Dont want my heart to be empty if he is the only one who can fill the space
I don't wana tell him or let my feelings show
dont wanna get played anymore.
Before I met him, I was always
considered the strong one,
the one who never got hurt;
I could do anything and never fall.
I felt like I was the epitome of invincibility;
of confidence. Now you've come along , you've broken my heart,
and you've shaken me from that really strong
foundation that I had spent years constructing.
I found out more about myself than I ever had before.
I found that my foundation wasn't as
strong as I thought it was .
I found that love isn't all it's cracked up to be
and I found that this time
maybe I won't be able to get
back up quite so easily...
you've ruined my life..
Just when I think things between us are getting better,
you have to turn around and do this, Break my
heart in another place.
Eventually I wont have a heart left because you have broken it too many times.
So tell me this, when are you going to take the pieces of my heart
and put them back together and never ever let it break again?
I'm just wondering if it hurts that you to know that I cant talk to you.
What do I say to someone who has hurt me,
confused me, and broken me beyond measures
but who I still love more than words can express?
It wouldn't have been so bad if my
expectations hadn't been so high...
I just expected us to be together for so much longer..., even FOREVER.
and for you to never hurt me...
I'll never expect anything from you again because all gets
me is always a broken heart..
One day, you said everything was just right.
I don't see how it changed over night.
One day, you said everything was so strong.
The next day you turn to me and say it's
been wrong all along.
I never meant to cause you any harm.
How could two people start out so close and end up so far? I'm breaking down ..
It was as if I wanted to cry myself to sleep.
I thought that maybe my tears would cause him
pain, let him know how bad I was hurting
but I knew that was just silly.
He would not know of my pain.
He would not see my tears. So it doesn't
matter, I would be the only one to ever
feel the pain anyway..
You never really fall out of love with your first love.
You just find someone else who can cover up the feelings
but every once in awhile, you still wonder what could have been and a tear runs down your face.
Sometimes I wonder if I just faked our whole relationship...

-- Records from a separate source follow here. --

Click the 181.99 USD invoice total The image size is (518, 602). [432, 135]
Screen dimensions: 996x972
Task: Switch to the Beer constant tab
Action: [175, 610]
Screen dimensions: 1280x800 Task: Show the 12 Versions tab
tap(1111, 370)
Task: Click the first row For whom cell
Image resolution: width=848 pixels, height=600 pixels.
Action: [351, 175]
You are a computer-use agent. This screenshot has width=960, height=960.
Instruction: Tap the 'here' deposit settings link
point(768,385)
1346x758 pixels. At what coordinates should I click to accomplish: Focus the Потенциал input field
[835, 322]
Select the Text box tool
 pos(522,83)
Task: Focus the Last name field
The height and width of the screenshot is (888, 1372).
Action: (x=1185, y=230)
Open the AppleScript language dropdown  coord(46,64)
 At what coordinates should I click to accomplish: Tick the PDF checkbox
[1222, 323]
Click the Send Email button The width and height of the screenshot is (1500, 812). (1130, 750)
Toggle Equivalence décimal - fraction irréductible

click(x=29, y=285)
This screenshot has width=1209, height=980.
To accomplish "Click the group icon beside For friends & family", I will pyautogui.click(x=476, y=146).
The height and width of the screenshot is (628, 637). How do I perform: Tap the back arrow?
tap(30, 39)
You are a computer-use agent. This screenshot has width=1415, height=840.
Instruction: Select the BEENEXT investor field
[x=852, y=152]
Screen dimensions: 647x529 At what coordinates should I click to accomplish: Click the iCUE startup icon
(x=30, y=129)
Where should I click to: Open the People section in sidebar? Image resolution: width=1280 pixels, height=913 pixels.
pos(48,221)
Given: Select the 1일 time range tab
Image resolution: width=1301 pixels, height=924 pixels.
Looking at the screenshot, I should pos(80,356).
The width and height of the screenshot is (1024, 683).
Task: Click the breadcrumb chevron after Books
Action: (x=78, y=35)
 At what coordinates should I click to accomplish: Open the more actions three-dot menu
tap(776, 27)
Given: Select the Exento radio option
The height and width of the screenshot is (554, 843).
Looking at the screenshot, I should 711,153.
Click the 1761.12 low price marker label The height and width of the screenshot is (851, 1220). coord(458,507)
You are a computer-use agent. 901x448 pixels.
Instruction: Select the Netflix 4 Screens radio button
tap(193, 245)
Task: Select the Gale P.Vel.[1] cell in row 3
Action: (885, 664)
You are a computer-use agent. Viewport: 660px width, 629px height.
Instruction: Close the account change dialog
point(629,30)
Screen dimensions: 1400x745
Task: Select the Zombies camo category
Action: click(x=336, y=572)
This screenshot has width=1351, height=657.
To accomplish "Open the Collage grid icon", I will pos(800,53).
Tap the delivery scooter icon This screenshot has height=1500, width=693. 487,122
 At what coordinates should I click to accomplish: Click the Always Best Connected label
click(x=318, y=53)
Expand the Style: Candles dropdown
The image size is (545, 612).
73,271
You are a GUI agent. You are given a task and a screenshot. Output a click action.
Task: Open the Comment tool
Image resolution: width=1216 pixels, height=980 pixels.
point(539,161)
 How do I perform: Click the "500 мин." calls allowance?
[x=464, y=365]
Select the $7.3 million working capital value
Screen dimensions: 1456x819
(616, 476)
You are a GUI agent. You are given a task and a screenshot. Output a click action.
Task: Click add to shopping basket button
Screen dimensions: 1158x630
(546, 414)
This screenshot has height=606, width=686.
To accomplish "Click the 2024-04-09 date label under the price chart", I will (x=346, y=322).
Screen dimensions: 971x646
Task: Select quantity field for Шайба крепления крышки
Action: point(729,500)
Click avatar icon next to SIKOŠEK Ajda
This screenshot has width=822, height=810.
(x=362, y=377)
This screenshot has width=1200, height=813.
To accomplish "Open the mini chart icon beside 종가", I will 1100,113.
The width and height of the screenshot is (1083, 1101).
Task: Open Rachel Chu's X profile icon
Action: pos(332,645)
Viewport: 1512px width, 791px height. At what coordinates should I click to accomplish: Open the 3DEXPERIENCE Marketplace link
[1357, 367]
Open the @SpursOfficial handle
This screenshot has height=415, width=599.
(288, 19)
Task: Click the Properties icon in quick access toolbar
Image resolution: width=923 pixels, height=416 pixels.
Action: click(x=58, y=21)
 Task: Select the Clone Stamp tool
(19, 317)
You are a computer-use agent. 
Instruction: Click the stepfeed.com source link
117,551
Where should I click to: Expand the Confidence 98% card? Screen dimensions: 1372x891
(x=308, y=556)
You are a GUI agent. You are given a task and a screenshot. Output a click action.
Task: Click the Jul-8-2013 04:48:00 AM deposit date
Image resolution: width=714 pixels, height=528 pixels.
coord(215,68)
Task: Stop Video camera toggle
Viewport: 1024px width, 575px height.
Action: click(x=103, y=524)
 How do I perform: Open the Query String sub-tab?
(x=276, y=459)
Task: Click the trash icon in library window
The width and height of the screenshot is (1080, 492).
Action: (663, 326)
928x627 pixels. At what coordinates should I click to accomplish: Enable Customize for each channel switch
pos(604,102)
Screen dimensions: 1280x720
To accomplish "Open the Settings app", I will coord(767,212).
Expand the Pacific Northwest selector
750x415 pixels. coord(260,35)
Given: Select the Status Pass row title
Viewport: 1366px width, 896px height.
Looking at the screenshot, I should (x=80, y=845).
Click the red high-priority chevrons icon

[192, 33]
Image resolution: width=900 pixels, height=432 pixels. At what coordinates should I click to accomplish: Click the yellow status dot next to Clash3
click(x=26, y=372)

if he ever really did love me....
if I ever really did know the feeling of how it felt to be loved
and to love....
maybe I just made the whole thing out to be more than it was.
Because he's with her now.
He's been with her for 1 month plus.
and my dreams and hopes of love
are suddenly shattered....
because I know now that when I call out his
name at night....he's calling out hers
and there's nothing in the world that
hurts more....than knowing the only man
I've ever loved.... is out there loving someone else..
My tears are still falling from my eyes
this isn't about wishing you'd come back
to me, and it's not about wishing someone
would notice me. This is about surviving.
This is about simply getting through tomorrow.
You said you love me , you say that when you're 寂寞 you'll always think of me.
I don't know whether to believe you or not.
because each and everytime i believed you, in the end i'll only get back pieces of heart which is broken.
Isnt it funny how you hate the guy
who broke your heart yet when he comes
running back your arms are wide open , ? that's me.
But i'll stay strong and reject him :D
In my dictionary, there's only one word that you'll always give me.
That is,
DISAPPOINTED
I THINK i'll never trust him again.
My 1st time trusting so much about one person, and he just take my trust for him for granted.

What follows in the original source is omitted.